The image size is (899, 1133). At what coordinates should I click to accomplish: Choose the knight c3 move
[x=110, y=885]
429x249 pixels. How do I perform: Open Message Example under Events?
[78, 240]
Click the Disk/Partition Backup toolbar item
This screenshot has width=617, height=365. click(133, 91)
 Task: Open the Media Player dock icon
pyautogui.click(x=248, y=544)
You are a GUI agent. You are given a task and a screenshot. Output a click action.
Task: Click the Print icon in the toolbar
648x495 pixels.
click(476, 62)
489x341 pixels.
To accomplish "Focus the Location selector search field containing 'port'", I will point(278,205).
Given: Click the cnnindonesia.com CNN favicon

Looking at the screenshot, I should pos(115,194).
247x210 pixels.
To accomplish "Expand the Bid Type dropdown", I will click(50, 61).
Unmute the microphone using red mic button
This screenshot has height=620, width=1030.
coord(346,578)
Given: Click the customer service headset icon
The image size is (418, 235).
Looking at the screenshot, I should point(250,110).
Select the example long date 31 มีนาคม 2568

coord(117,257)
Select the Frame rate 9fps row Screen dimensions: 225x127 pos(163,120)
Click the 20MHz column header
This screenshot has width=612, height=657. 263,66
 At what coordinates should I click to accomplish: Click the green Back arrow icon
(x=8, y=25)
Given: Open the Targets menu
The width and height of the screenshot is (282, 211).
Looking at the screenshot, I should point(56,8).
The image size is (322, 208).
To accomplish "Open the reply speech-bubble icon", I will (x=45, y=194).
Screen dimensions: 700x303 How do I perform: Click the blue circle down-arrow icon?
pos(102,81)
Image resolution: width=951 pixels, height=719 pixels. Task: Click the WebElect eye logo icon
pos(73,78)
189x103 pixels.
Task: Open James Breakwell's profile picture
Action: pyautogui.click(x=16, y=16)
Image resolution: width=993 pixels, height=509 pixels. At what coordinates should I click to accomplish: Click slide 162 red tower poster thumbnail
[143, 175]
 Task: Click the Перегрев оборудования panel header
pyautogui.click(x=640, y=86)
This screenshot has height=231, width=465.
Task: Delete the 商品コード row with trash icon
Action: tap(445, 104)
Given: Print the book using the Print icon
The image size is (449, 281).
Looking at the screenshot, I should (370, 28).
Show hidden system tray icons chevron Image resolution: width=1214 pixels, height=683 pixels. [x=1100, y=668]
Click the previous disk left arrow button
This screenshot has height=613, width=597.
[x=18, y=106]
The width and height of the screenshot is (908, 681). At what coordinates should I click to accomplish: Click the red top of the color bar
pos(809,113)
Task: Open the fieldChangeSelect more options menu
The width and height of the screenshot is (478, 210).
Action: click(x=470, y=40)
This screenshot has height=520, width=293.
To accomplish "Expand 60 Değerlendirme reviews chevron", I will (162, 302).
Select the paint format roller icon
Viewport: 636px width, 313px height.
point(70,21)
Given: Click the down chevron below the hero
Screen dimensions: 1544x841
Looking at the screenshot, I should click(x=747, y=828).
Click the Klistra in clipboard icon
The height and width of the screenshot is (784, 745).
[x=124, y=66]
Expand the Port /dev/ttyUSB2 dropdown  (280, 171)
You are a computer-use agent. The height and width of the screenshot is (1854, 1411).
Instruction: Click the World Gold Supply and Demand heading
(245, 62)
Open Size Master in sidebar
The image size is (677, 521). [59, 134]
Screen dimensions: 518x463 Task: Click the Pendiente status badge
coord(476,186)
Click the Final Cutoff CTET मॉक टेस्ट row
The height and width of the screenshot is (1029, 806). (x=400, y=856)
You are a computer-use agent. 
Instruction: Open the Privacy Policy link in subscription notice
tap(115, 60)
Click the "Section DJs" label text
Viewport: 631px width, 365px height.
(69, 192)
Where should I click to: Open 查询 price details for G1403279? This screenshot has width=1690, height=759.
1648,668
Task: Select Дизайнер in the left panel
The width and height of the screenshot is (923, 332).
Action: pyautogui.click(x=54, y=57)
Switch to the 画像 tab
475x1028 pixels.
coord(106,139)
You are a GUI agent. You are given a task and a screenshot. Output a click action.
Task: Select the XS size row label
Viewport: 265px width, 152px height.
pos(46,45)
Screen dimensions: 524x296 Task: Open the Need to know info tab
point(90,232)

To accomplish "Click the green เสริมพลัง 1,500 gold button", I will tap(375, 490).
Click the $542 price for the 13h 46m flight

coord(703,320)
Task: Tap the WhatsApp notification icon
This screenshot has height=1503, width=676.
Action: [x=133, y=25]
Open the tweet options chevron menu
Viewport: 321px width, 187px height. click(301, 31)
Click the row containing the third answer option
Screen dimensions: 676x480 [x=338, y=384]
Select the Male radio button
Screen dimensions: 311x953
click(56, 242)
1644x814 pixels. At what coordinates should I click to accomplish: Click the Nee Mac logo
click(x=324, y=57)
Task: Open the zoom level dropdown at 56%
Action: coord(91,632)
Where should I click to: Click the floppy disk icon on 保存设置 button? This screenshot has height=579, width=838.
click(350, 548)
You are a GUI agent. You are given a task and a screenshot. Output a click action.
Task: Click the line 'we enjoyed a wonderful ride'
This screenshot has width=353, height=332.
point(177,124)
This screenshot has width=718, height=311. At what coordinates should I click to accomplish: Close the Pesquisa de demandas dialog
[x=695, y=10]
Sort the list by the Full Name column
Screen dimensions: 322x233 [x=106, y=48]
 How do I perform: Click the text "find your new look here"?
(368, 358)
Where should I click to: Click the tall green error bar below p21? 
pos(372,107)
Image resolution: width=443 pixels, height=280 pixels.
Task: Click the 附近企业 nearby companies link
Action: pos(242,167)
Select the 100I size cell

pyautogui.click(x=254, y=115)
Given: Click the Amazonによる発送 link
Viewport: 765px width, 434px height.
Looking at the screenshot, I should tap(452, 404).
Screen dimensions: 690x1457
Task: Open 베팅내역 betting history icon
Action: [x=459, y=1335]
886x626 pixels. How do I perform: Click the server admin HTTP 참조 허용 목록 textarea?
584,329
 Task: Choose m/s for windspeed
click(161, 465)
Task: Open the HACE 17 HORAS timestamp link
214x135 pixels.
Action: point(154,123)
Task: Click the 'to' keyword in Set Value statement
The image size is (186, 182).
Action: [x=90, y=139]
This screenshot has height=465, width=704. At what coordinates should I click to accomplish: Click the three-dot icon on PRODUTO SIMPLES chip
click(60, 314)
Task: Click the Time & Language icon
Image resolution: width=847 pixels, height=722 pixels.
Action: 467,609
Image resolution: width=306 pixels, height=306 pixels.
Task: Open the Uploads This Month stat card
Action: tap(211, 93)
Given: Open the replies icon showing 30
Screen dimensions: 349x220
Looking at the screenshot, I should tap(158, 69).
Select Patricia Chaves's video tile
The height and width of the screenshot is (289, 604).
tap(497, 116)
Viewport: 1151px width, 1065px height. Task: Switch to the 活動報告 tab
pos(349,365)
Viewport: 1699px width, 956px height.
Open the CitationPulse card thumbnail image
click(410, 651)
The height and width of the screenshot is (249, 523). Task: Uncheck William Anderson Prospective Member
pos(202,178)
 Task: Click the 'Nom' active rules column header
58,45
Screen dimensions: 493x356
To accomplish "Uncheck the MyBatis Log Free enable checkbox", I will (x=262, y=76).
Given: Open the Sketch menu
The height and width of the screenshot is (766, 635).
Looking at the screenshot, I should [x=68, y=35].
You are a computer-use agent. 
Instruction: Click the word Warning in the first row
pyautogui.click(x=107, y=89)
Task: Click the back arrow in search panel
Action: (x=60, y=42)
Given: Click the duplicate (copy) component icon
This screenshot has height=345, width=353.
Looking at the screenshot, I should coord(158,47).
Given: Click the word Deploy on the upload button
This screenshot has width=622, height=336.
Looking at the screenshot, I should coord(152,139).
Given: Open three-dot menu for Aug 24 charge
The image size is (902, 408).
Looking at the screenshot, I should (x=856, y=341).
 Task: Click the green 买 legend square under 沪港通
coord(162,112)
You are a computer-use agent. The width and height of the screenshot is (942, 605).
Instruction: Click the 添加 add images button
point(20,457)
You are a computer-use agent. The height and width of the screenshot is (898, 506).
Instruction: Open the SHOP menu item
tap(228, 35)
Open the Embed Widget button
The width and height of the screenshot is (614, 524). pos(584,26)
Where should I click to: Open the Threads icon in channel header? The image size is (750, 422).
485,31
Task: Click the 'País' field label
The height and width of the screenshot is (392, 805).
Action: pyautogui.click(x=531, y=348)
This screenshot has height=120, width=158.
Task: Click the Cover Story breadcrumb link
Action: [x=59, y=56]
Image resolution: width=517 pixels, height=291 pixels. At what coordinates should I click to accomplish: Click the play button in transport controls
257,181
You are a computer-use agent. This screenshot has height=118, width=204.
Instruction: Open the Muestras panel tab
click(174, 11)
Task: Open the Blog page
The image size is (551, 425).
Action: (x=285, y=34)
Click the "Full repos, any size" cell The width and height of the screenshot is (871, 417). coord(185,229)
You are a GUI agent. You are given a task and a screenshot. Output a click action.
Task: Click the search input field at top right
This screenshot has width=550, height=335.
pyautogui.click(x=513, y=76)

> YOUR GOAL: Using the data above, repeat exactly the lines that begin at the line with "Click the 20MHz column header" and end at the line with "This screenshot has height=520, width=293.", both ends included.

> FINAL ANSWER:
Click the 20MHz column header
This screenshot has width=612, height=657. 263,66
 At what coordinates should I click to accomplish: Click the green Back arrow icon
(x=8, y=25)
Given: Open the Targets menu
The width and height of the screenshot is (282, 211).
Looking at the screenshot, I should point(56,8).
The image size is (322, 208).
To accomplish "Open the reply speech-bubble icon", I will (x=45, y=194).
Screen dimensions: 700x303 How do I perform: Click the blue circle down-arrow icon?
pos(102,81)
Image resolution: width=951 pixels, height=719 pixels. Task: Click the WebElect eye logo icon
pos(73,78)
189x103 pixels.
Task: Open James Breakwell's profile picture
Action: pyautogui.click(x=16, y=16)
Image resolution: width=993 pixels, height=509 pixels. At what coordinates should I click to accomplish: Click slide 162 red tower poster thumbnail
[143, 175]
 Task: Click the Перегрев оборудования panel header
pyautogui.click(x=640, y=86)
This screenshot has height=231, width=465.
Task: Delete the 商品コード row with trash icon
Action: tap(445, 104)
Given: Print the book using the Print icon
The image size is (449, 281).
Looking at the screenshot, I should (370, 28).
Show hidden system tray icons chevron Image resolution: width=1214 pixels, height=683 pixels. [x=1100, y=668]
Click the previous disk left arrow button
This screenshot has height=613, width=597.
[x=18, y=106]
The width and height of the screenshot is (908, 681). At what coordinates should I click to accomplish: Click the red top of the color bar
pos(809,113)
Task: Open the fieldChangeSelect more options menu
The width and height of the screenshot is (478, 210).
Action: click(x=470, y=40)
This screenshot has height=520, width=293.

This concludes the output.